When Mr. Cohen pulled up to the market, he set up a blue umbrella to keep cool and waited for people to line up to grab some free reads.
At first, they didn’t understand that the books, mostly new or lightly used, were entirely free. But then Mr. Cohen started shouting, “Free books! Free books!” That’s when kids, adults and teens ran to the stand to check it out.
The adults’ books, including biographies about Woodrow Wilson and other former presidents, were placed on the top left; teen books, including George Orwell’s “1984,” on the top right; and children’s books, such as “The Magician’s Elephant,” filled the middle of the cart.
Mr. Cohen said he had to call for backup at the library, to have additional batches of books delivered because everything went so quickly. “We didn’t know what to expect really — but people just loved it. They were freaking out,” he said.

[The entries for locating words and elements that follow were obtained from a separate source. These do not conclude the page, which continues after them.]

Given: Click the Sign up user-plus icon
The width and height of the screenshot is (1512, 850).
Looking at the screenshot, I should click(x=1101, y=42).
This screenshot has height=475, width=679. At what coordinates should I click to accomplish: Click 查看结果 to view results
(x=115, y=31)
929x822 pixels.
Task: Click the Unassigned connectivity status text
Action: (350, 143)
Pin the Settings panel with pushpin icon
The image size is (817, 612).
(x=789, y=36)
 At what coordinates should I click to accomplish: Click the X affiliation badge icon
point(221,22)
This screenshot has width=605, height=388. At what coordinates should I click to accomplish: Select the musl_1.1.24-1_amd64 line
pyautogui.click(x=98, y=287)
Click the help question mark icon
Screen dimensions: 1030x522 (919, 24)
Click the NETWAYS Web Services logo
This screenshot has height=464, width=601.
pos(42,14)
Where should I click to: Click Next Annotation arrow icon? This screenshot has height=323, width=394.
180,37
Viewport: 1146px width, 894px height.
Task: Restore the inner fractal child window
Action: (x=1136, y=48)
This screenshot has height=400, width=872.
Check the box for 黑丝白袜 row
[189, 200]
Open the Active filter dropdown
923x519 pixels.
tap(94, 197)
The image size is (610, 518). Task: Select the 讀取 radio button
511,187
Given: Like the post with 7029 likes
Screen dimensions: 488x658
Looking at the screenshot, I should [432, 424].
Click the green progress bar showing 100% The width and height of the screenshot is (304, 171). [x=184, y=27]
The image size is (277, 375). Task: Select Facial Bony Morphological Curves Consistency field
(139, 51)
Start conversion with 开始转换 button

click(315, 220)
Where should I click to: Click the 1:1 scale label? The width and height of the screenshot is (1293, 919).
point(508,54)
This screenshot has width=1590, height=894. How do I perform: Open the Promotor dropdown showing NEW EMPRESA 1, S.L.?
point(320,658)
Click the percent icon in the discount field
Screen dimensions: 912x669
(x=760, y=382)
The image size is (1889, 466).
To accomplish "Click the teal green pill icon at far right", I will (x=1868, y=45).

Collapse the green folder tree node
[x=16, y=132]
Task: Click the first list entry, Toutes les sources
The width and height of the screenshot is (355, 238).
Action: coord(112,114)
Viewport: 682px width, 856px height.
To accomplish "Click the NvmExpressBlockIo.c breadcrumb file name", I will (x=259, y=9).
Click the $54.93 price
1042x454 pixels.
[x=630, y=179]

“I had so much fun. It was great,” he went on, adding that the bike is relatively easy to ride downhill and on a flat road, but challenging when filled with a hundred books and the terrain is uphill.
During the school year, the plan is to have library staff circulate books rather than offer them exclusively for free. The cart will visit the food pantry to give out books, and books will also be given out during HarborFest on September 7 and 8.
The library does accept donations, but on a very limited basis, because it cannot handle large numbers of disorganized or damaged books.
“We don’t have the space to store them. If they’re in prime condition, we’ll take 10 books from someone,” Mr. Cohen explained.
Walking back into the library to the director’s office through the children’s section, Diana Carillo, the children’s librarian, showed off a cardboard box full of books she had ready to go for the next book bike outing.
Catherine Creedon, the library’s director, said she used to work on a bookmobile, having grown up in rural Minnesota. They’d take the van to farms and one-room schoolhouses.
“It was always such a great way to have a library without walls and to bring the library out to the community,” Ms. Creedon said. “When Eric came to me with the book bike, I thought, ‘Oh this is my chance to go back to my roots and have a library on wheels again.’”
“It’s a real chance for people to celebrate learning together wherever they are,” Ms. Creedon said, adding that she’ll be taking the book bike out for a spin herself.